Please write out only the lines from the line with "1523x647 pixels. Task: Open" to the line with "Where should I", inclusive, exactly as they stand below, without the pictures.
*** GIVEN RECORDS Section Begins ***
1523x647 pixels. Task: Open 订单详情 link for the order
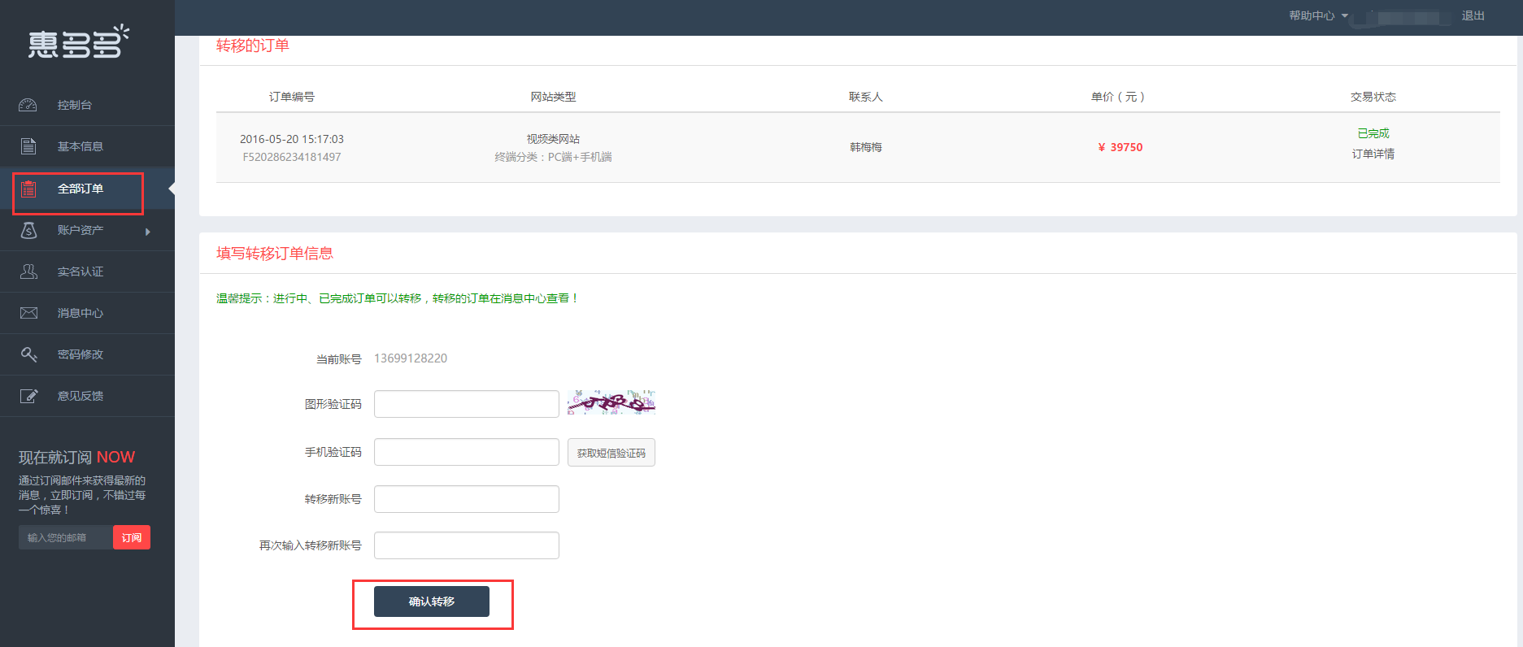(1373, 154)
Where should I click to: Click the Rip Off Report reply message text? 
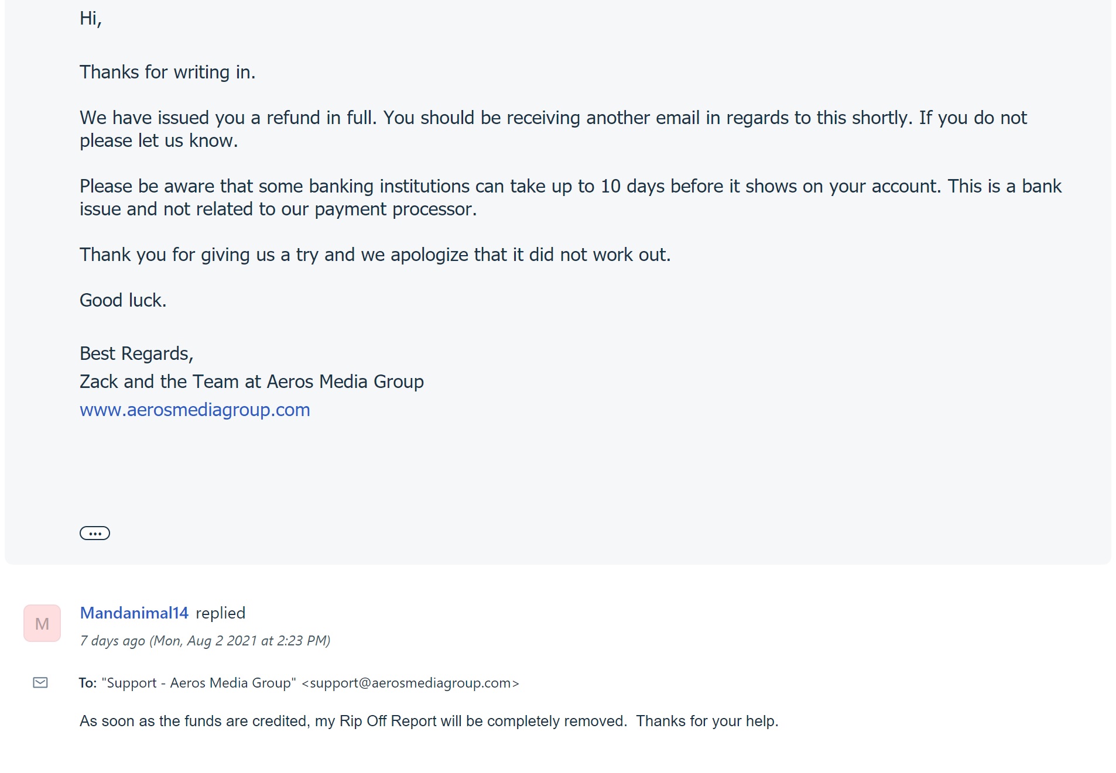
*** GIVEN RECORDS Section Ends ***
*** GIVEN RECORDS Section Begins ***
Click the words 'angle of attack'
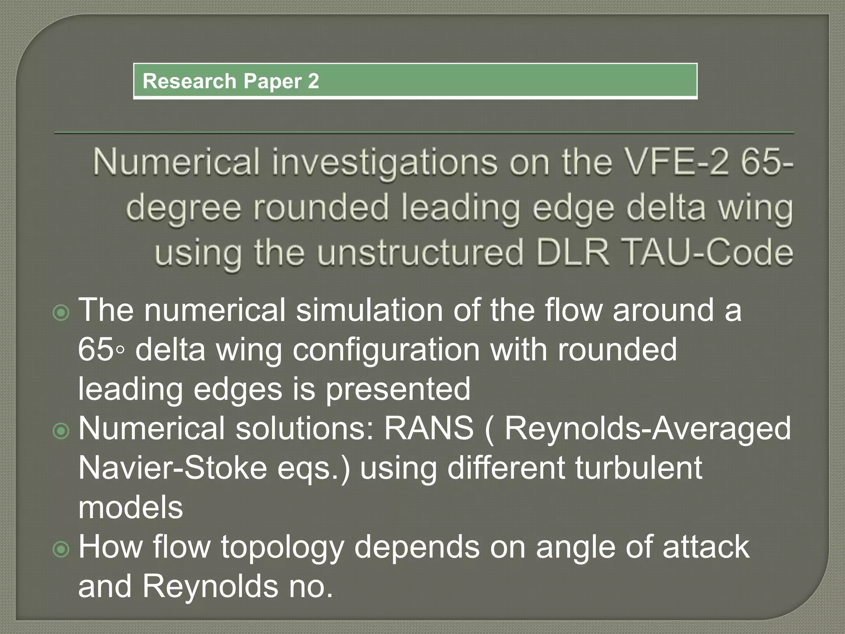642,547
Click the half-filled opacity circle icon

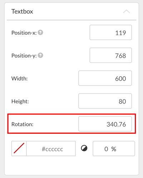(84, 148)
*** GIVEN RECORDS Section Ends ***
ANSWER AREA:
1523x647 pixels. Task: Open 订单详情 link for the order
(1373, 154)
Where should I click to: Click the Rip Off Report reply message text? 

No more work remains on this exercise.